A funny thing happened on the way to the Leader’s Levee. 

A booze binge. 

No, not me. The NDP.

Ex-NDP corporate fundraiser Rob Nagai with John Horgan. (Twitter)

Elections BC released the governing party’s 2017 annual report on April 9. Premier John Horgan’s biggest fundraiser after the May 9 election was at the Fairmont Hotel Vancouver last Sept. 22, for what was billed as the Leader’s Levee.

The cash for access cocktail party drew 443 who paid $550-a-pop. Another 58 paid $165 each. The party grossed almost $200,000 and netted $125,228.18. Only two reporters, including yours truly, attended the event, but access was severely limited. There were no interviews allowed with Horgan and reporters were not allowed to freely circulate in the ballroom. 

When the speech was over and party president Craig Keating conducted a brief scrum, reporters were ushered out the door.  

The Elections BC database does not make it clear who donated to the Sept. 22 event, so more digging is required. But a look at the day before, Sept. 21, revealed the sleeper story. 

On the last day of summer, the party reported $670,434.48 in donations — approximately $370,000 in big money contributions from the liquor industry. 

Some of the donors (and amounts) included: Alpenhaus Restaurants ($100,000); Paddlewheeler, John B. Pub, Byrton Liquor Warehouse, Woody’s Sports Pub Inc.

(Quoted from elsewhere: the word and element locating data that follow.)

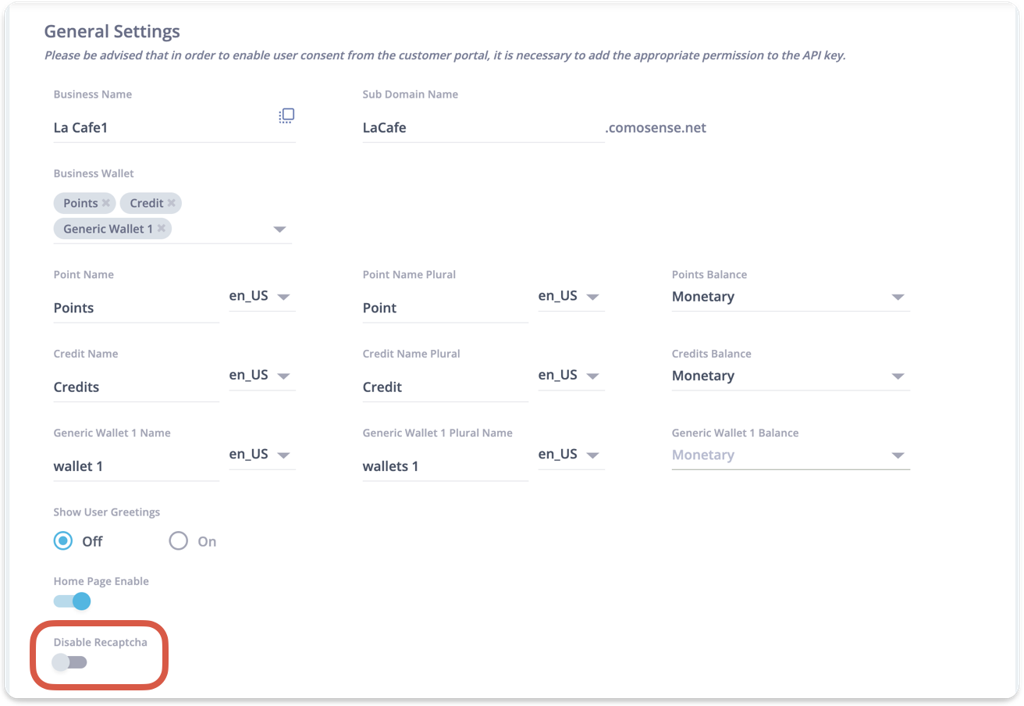
Task: Select the Off radio for User Greetings
Action: click(63, 541)
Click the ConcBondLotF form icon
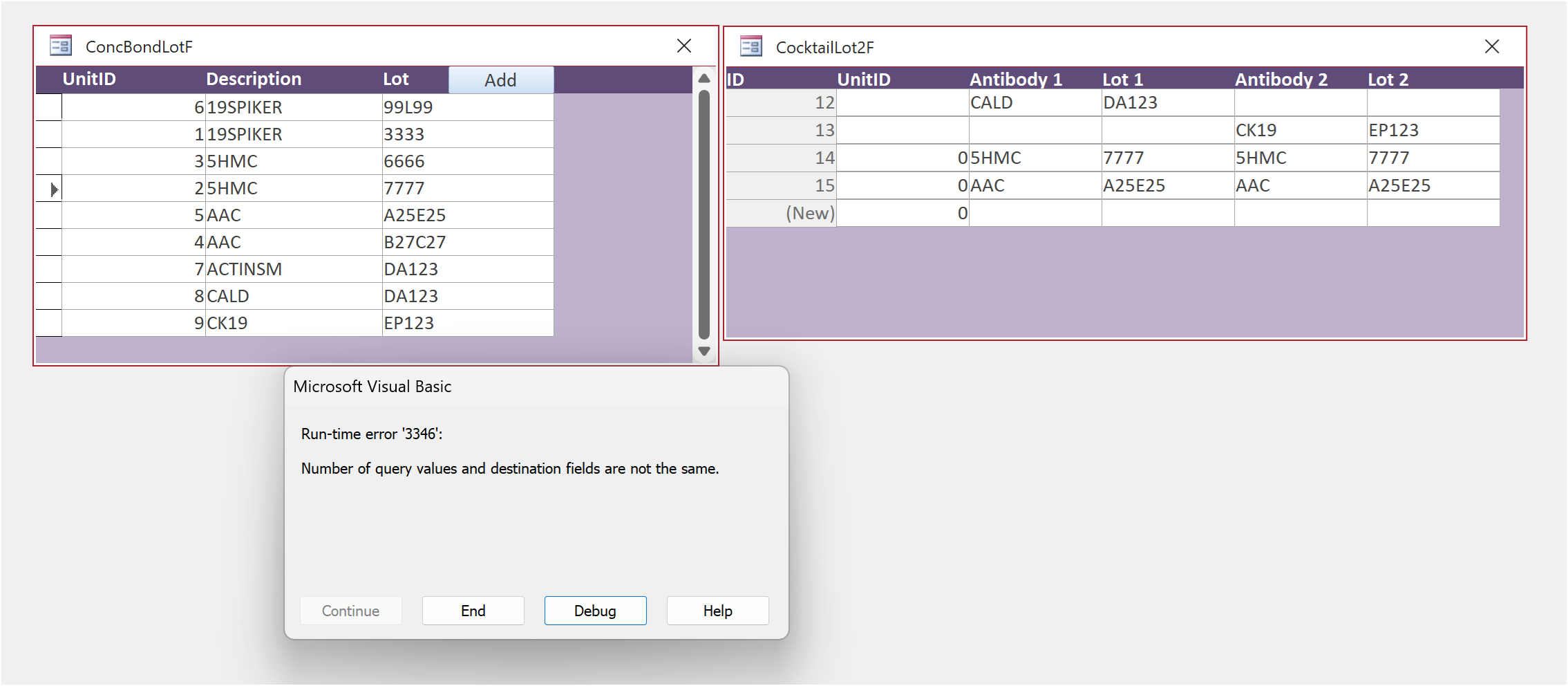 point(62,46)
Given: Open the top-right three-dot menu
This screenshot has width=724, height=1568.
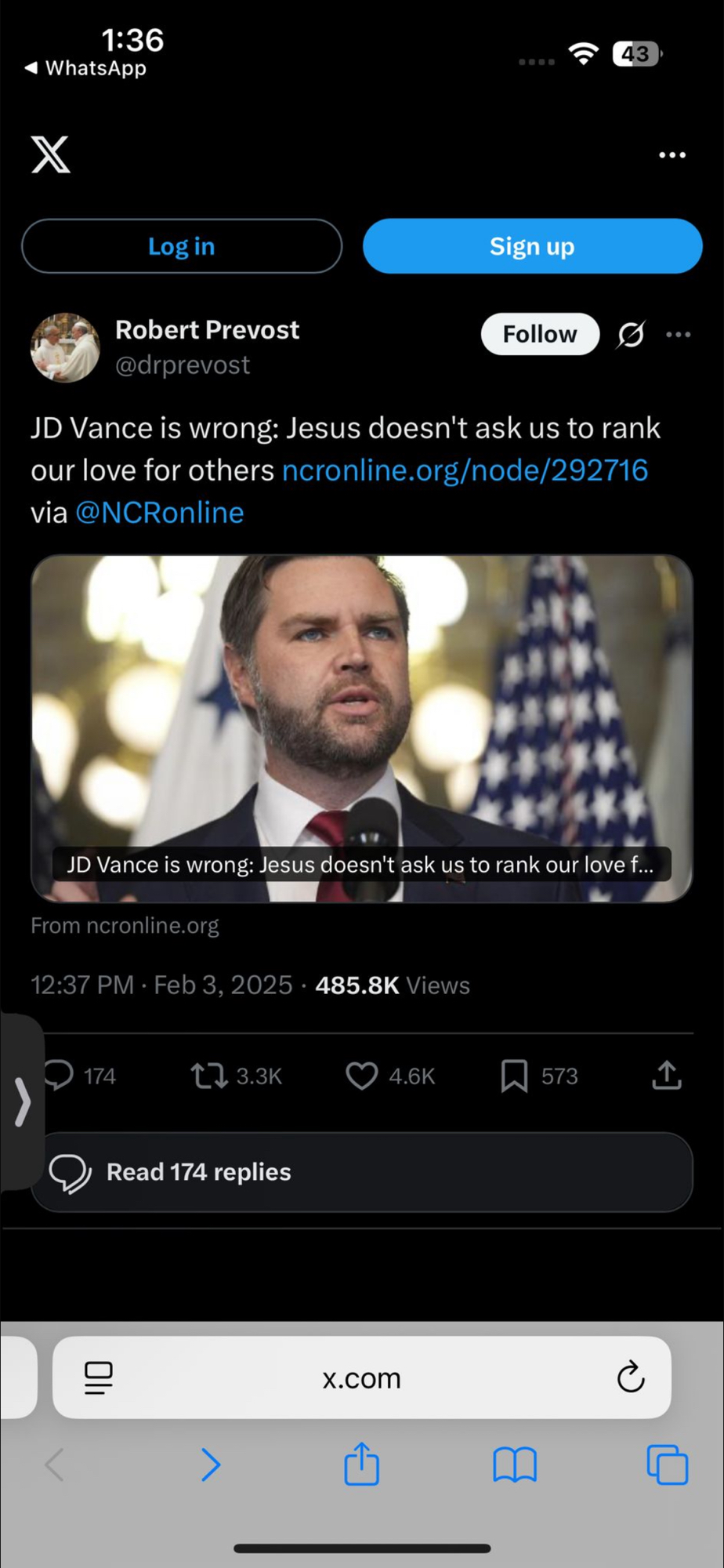Looking at the screenshot, I should coord(672,155).
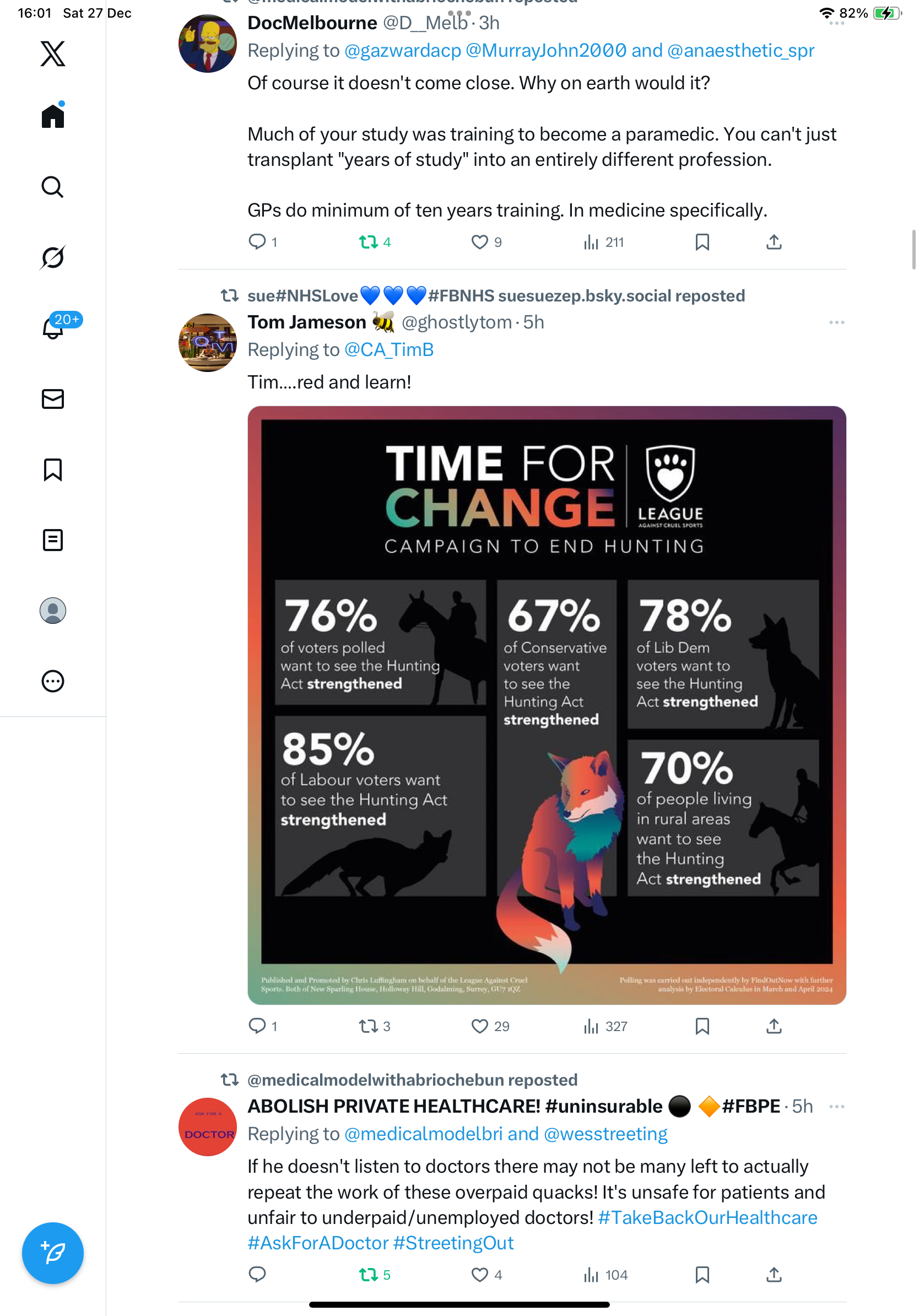Open the Search page in sidebar
Image resolution: width=919 pixels, height=1316 pixels.
53,187
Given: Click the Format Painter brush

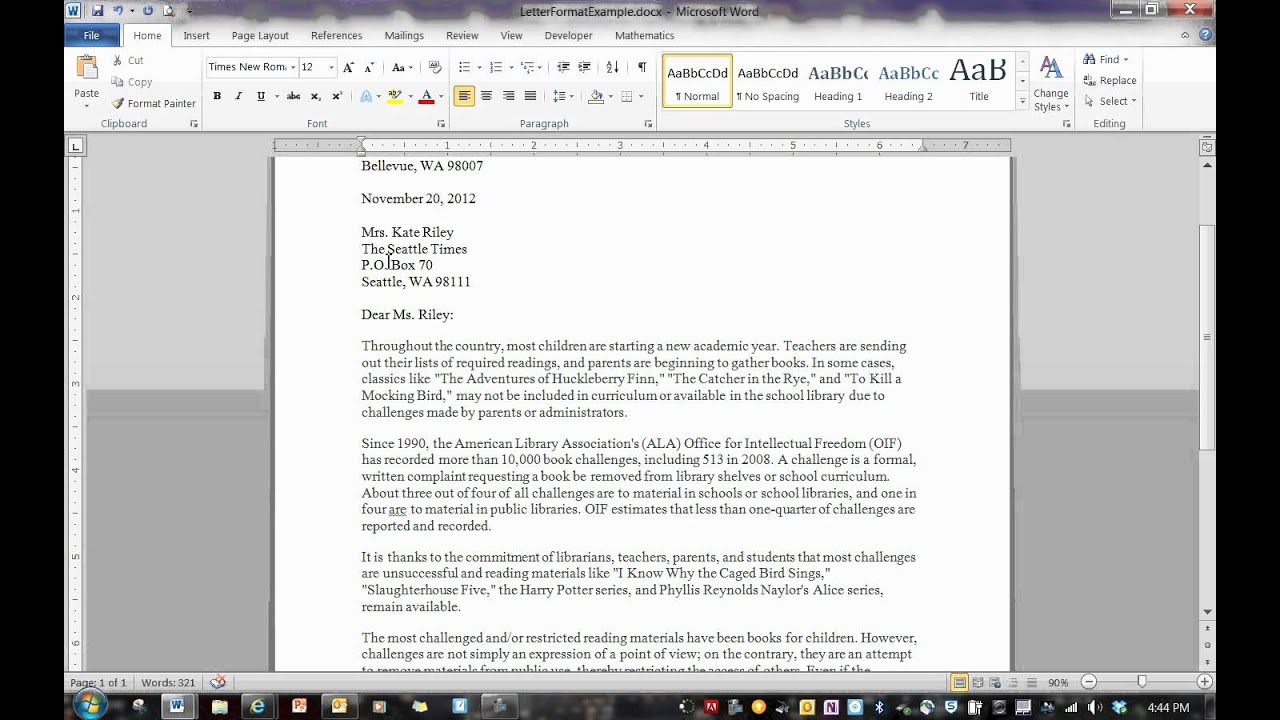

Liquor Store ($20,000 each); Langley Hospitality Inc. Samz Neighbourhood Pub ($15,000), Oliver Twist Neighbourhood Pub, Monarc Hospitality Corp., Jericho Liquor Store, Sapperton Liquor Store, Two Parrots Pub and Liquor Store ($10,000 each), Queen’s Cross, Black Bear Pub, Berezan LRS Langley, Berezan LRS White Rock, Berezan LRS Hwy 33 ($5,000 each).

On the same day, Terrim Properties donated $25,000 each from its Chances Salmon Arm and Chances Castlegar casinos. Those are also Ralph Berezan-owned enterprises. 

“It reads like a Liberals’ donor list,” said Dermod Travis of IntegrityBC. “I’m actually surprised at the groups they took money from. It’s not going to go over well in the party.” 

Travis also noticed 11 of the cheques from pub and liquor store owners were each for the identical amount of $1,818. 

The NDP fundraising flurry eclipsed a March 24, 2010 event hosted by then-BC Liberal Premier Gordon Campbell and perennial liquor minister Rich Coleman at the Gotham Steakhouse in downtown Vancouver. On that day, just weeks before industry-pleasing Liquor Control and Licensing Act amendments, the BC Liberals raised $302,500. At least a dozen liquor businesses donated $15,000 each for that event. 

Did the liquor loot have an impact on the fledgling NDP government? 

Save-On-Foods president Darrell Jones leaves an NDP fundraiser on Sept. 22, 2017 at the Hotel Vancouver (Mackin)

You be the judge. 

Attorney General David Eby announced Nov. 7 that he had retained wine lawyer Mark Hicken as a liquor policy analyst and industry liaison. On Feb. 23, Eby announced Hicken would chair a Business Technical Advisory Panel, to include members from the major provincial lobby groups representing the wine, craft beer, craft distillers, national beer brands, restaurant industry and private liquor stores. 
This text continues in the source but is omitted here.